Senator THOMAS (NEW SOUTH WALES) - Is that in the Bill?


Senator RUSSELL - Yes.


Senator THOMAS (NEW SOUTH WALES) - Then all officers promoted will be acting for six months?


Senator RUSSELL - Not necessarily. They will be performing the duties of their new office, but for a period of six months it will be open for any officer of the Public Service to appeal to the Board if he thinks that he possesses higher qualifications.


Senator THOMAS (NEW SOUTH WALES) - If you think that will lead to greater efficiency, well and good. I do not.


Senator RUSSELL - I think it will. A common complaint, and one indorsed by Senator Thomas, has been that officers in the Post Office, equally capable of discharging important duties in other Departments, have been unable to secure transfers. They feel that they are at a dead end. We want the Service to be treated as a whole. If, in the Post Office, there are men capable of filling vacancies in the Department of the Prime Minister, or any other Department, they should have the opportunity of applying for them.


Senator THOMAS (NEW SOUTH WALES) - Under- the Act they can do so; otherwise how did Mr. Box transfer from the Post Office to the Prime Minister's Department?


Senator RUSSELL - If the head of a Department thinks that in another Department there is an officer more .fitted for a vacancy in his Department he should have the right to ask for that officer's transfer.


Senator THOMAS (NEW SOUTH WALES) - So he can now, under the Act. There was the case of Mr. Whitton, who was transferred from the Auditor-General's Department to the Customs.


Senator RUSSELL - Hitherto transfers have been allowed only in exceptional cases. When positions become vacant every eligible officer in the Public Service should have an opportunity of applying. Senator Thomas referred to Mr. Box and Mr. Percy Whitton, and I think it will be admitted that the latter gentleman is one of the most capable men in the Service. These and other instances could be quoted to prove the necessity of some freedom being allowed in the selection of officers.

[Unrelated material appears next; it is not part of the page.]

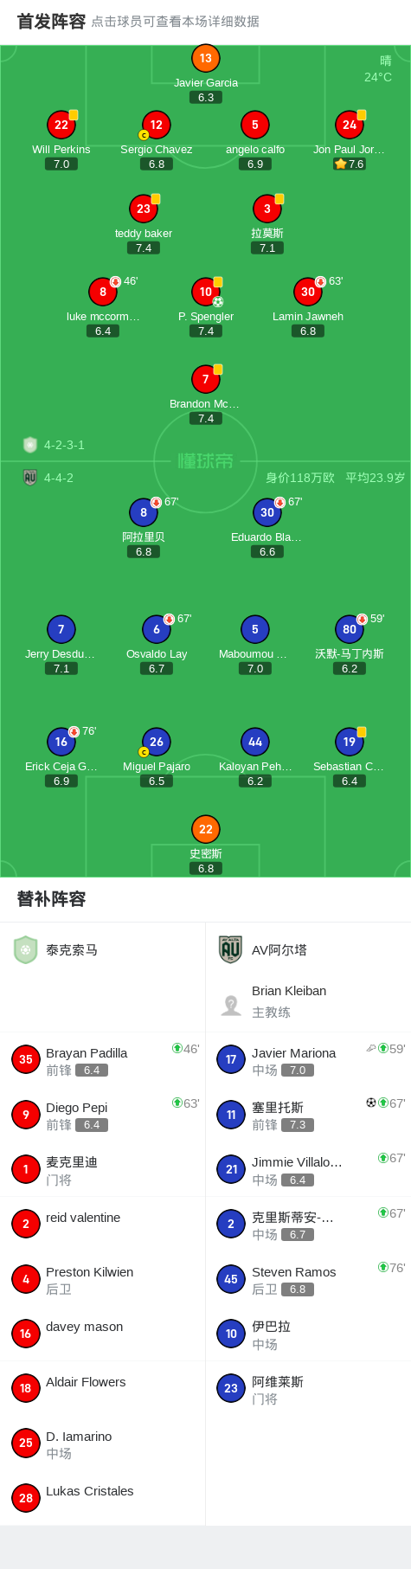Tap captain Sergio Chavez number 12 icon
The image size is (411, 1569).
(x=156, y=125)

Senator THOMAS (NEW SOUTH WALES) - That is possible under the present Act; but this Bill curtails the rights of officers in that direction.


Senator RUSSELL - It does not. The honorable senator, when PostmasterGeneral, was, apparently, quite prepared to allow Mr. Box to be transferred to the Prime Minister's Department.


Senator THOMAS (NEW SOUTH WALES) - I could have prevented it.


Senator RUSSELL - Possibly, so. Ministers should have secretaries whose ability is undoubted. My secretary has had more to do with the commercial activities of the Government than, possibly, any other public servant, and, although the Defence Department would like him to be transferred to that branch where he was previously employed, I cannot consent, because he has had special training in connexion with wheat, wool, and metals. Exceptional opportunities may sometimes present themselves; but certain officers should not be appointed without the claims of others possessing similar qualifications being considered. Senator Thomas complained of lh,e present "water-tight" system: but this Bill is framed with the idea of improving it, and an appeal can be made to the Board against what may be considered an unfair appointment. . It has been the practice in the past for appeals to be made to the Public Service Commissioner who was responsible for the appointments, and, although the work may have been conscientiously performed, it is undesirable for a man to consider an appeal against his own decision. Under the proposed system appeals will be made to an independent body, which should result in more contentment and increased efficiency in the Service. The provisions of this measure have been perused by the Acting Public Service Commissioner, representatives of returned soldiers' organizations, and of the public servants, and the measure is considered to be one that will give general satisfaction. It is not contended that the Bill is perfect, but a sincere attempt has been made to remove some of. the difficulties which at present exist.